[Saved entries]
══════════════════════════════

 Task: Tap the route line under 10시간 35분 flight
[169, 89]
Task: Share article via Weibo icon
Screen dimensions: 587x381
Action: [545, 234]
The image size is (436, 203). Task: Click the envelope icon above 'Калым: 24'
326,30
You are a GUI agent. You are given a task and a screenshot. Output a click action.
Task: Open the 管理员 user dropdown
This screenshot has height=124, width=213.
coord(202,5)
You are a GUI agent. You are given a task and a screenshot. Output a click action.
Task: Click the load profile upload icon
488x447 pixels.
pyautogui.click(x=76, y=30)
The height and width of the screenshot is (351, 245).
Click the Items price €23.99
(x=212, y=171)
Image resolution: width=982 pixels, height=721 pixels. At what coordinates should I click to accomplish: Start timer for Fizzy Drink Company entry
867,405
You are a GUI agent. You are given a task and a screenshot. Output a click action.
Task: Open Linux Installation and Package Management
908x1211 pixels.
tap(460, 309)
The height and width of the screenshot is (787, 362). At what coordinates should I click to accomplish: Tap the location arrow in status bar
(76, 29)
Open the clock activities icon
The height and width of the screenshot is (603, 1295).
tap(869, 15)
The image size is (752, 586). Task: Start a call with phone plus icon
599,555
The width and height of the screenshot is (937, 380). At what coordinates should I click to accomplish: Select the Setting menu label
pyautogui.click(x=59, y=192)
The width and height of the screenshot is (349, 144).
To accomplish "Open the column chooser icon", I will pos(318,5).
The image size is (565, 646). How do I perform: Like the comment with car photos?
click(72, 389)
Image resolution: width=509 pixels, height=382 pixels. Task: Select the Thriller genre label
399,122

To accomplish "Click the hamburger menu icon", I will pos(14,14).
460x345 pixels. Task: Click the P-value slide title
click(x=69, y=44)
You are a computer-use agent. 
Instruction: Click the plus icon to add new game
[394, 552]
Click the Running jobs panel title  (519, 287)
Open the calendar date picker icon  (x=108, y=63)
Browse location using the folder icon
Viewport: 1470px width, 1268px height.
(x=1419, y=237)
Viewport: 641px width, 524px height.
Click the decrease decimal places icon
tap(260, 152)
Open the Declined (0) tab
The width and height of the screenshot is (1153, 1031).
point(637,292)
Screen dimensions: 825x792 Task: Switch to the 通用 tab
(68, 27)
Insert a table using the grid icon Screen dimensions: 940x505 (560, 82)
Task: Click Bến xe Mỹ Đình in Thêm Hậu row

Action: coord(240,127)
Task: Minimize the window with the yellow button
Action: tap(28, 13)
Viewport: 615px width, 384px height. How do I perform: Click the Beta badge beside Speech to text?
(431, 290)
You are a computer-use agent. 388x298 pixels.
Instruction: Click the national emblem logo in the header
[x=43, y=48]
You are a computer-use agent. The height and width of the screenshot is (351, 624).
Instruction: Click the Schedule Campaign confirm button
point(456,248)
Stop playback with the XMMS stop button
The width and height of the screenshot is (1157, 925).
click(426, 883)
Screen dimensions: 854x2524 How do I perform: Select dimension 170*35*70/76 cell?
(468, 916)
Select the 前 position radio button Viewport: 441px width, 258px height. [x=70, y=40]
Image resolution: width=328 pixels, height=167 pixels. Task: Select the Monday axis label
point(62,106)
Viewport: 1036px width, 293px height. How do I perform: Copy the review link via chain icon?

══════════════════════════════

= Assignment =
Count lines, not occurrences. State how many lines of the entries contain the word "computer", and add nothing.

= Task result =
3